YOUR OBJECTIVE | What is needed is an exact repeat of the lines from the one holding "Instruction: Click the D (NTFS) drive icon" through the final line of the data, with no pictures.

Start of DATA EXTRACTS

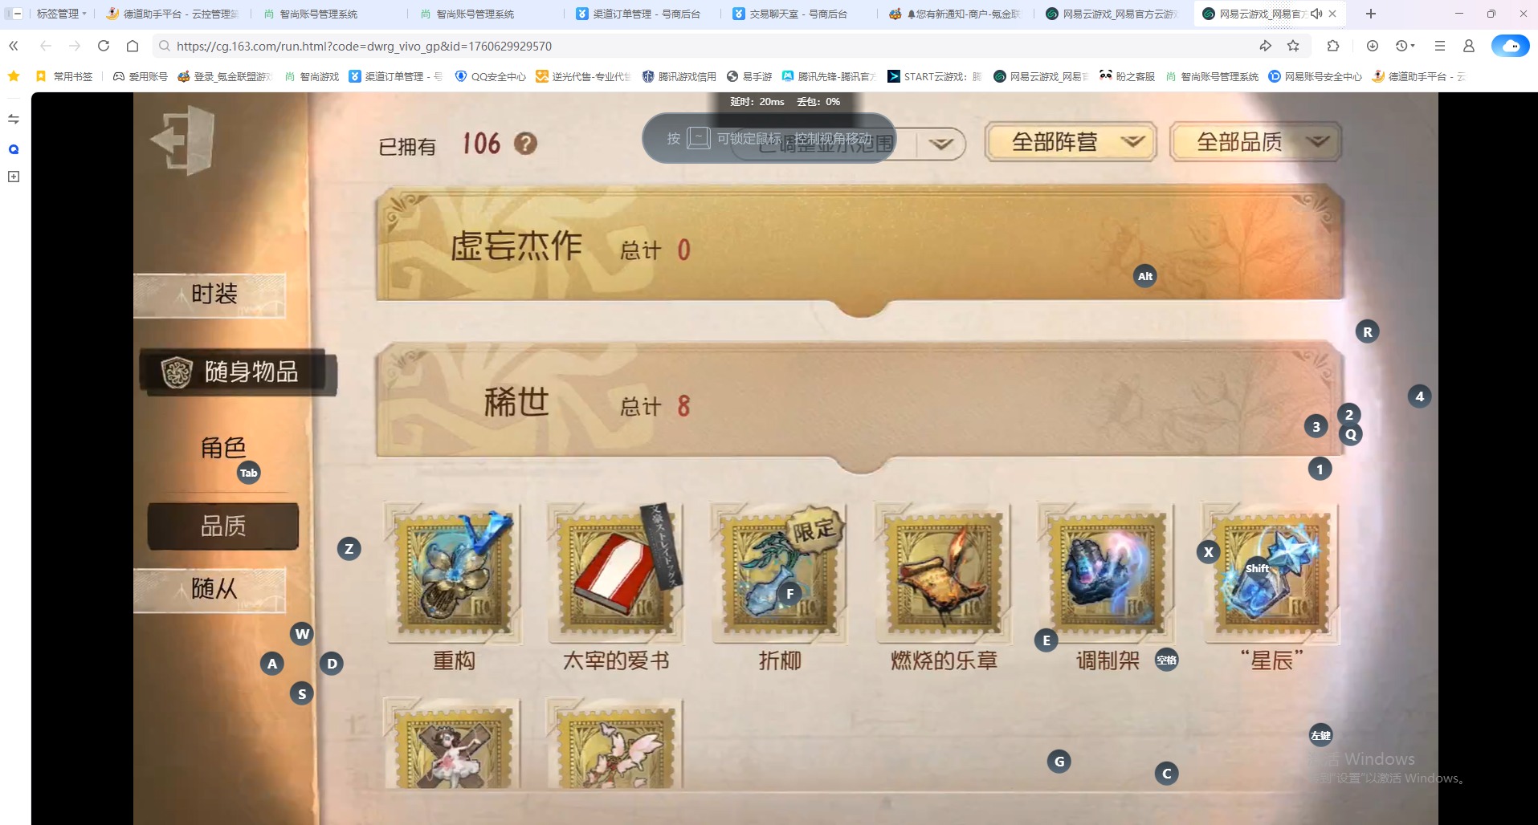Open the blue cloud icon in toolbar
The image size is (1538, 825).
1510,46
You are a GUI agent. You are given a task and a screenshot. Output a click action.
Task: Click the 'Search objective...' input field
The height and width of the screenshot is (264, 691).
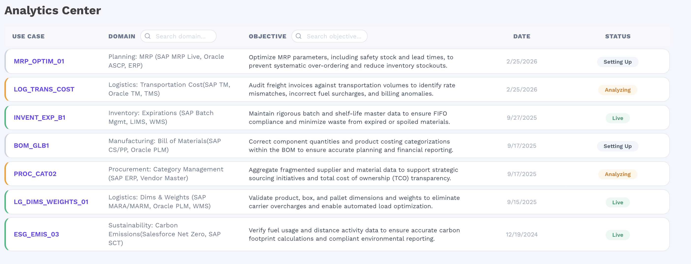[334, 36]
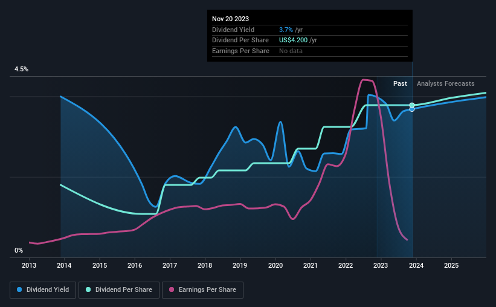This screenshot has width=496, height=307.
Task: Click the 3.7% Dividend Yield tooltip value
Action: [286, 30]
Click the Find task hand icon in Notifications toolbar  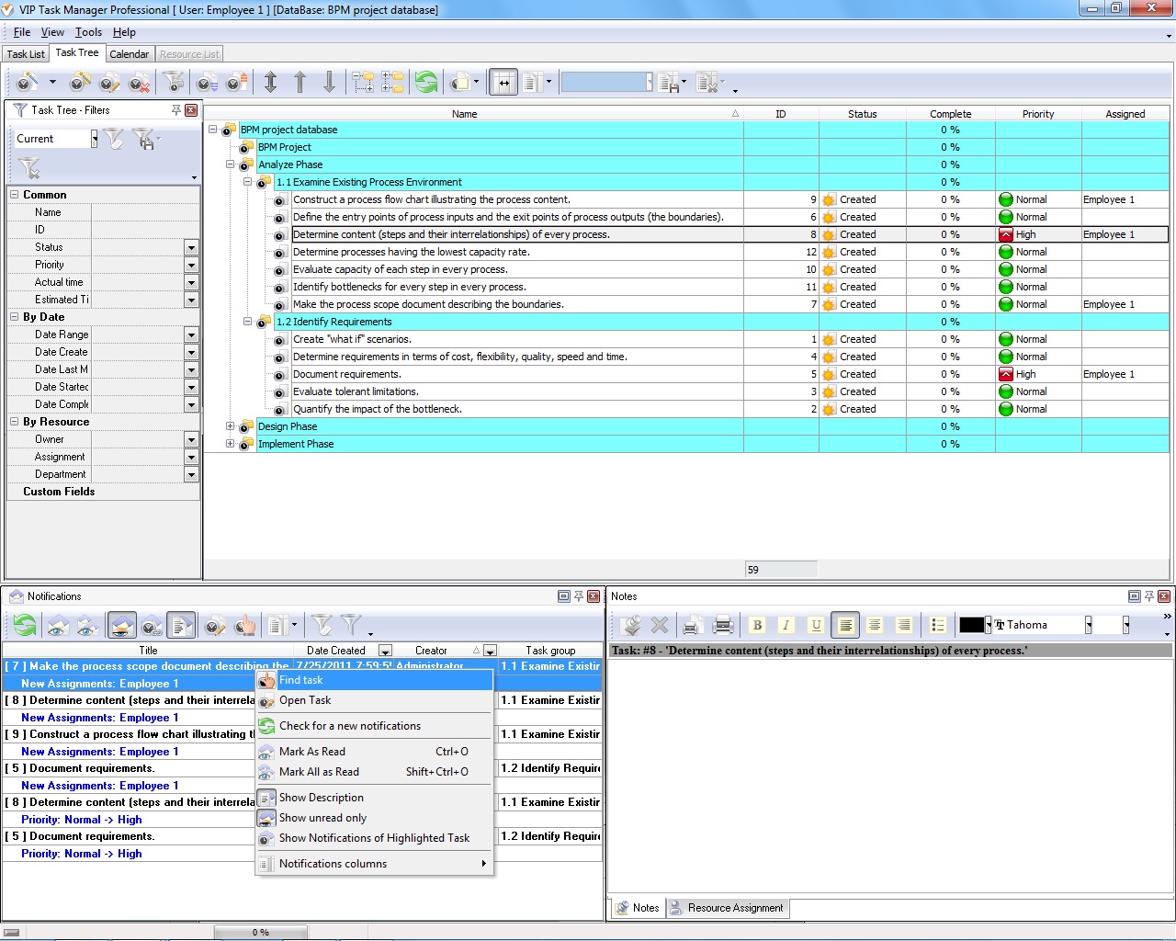click(x=244, y=627)
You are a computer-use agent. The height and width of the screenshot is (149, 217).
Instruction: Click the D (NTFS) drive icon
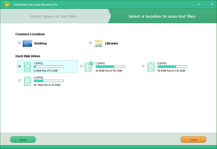click(x=28, y=81)
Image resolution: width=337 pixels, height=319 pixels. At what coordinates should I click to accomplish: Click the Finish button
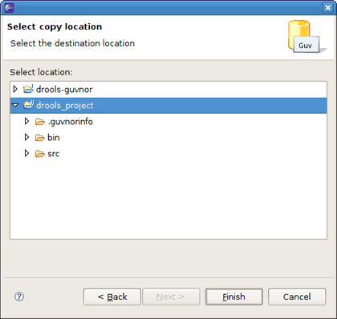coord(234,297)
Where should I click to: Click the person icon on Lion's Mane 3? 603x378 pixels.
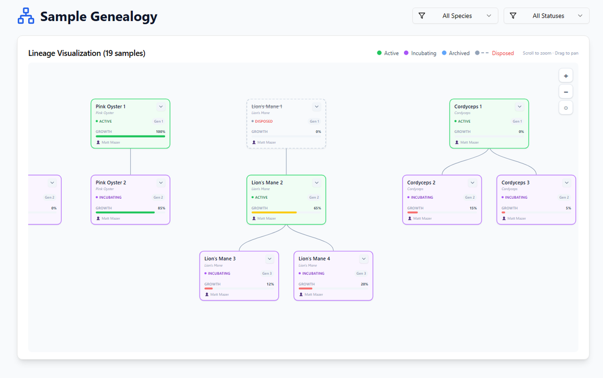(x=207, y=295)
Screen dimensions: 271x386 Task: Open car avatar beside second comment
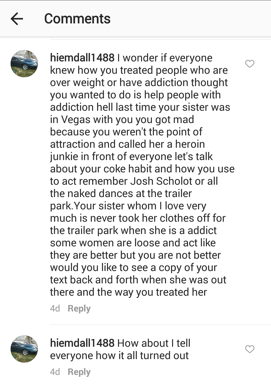[24, 349]
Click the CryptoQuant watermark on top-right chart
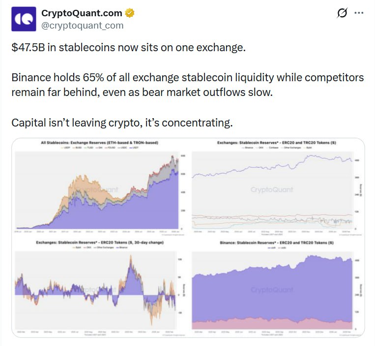Viewport: 375px width, 346px height. [x=272, y=189]
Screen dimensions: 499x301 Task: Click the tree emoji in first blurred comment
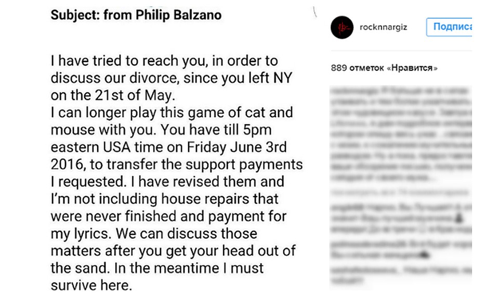click(x=458, y=218)
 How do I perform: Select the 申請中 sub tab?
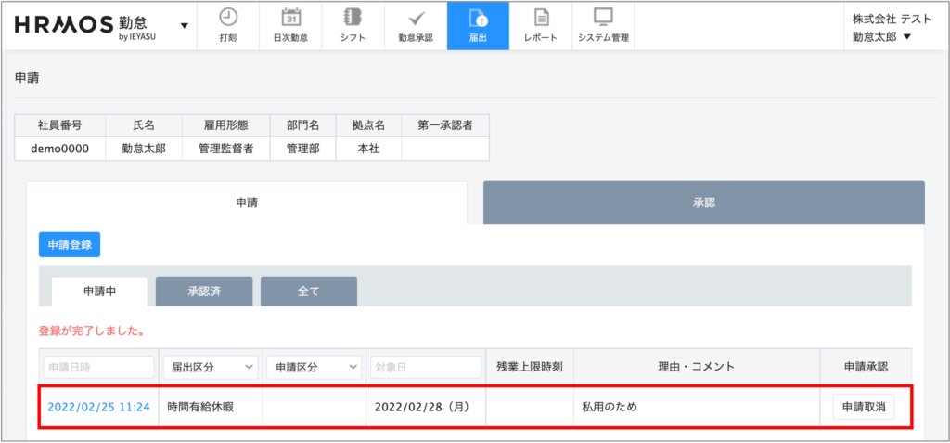(99, 292)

End of DATA EXTRACTS

ANSWER AREA |
Instruction: Click the D (NTFS) drive icon
click(x=28, y=81)
Image resolution: width=337 pixels, height=319 pixels. At what coordinates should I click to accomplish: Click the Finish button
coord(234,297)
Where should I click to: Click the person icon on Lion's Mane 3? 603x378 pixels.
(x=207, y=295)
Screen dimensions: 271x386 Task: Open car avatar beside second comment
[24, 349]
Click the CryptoQuant watermark on top-right chart
Viewport: 375px width, 346px height. [x=272, y=189]
Screen dimensions: 499x301 Task: Click the tree emoji in first blurred comment
click(x=458, y=218)
 How do I perform: Select the 申請中 sub tab?
(99, 292)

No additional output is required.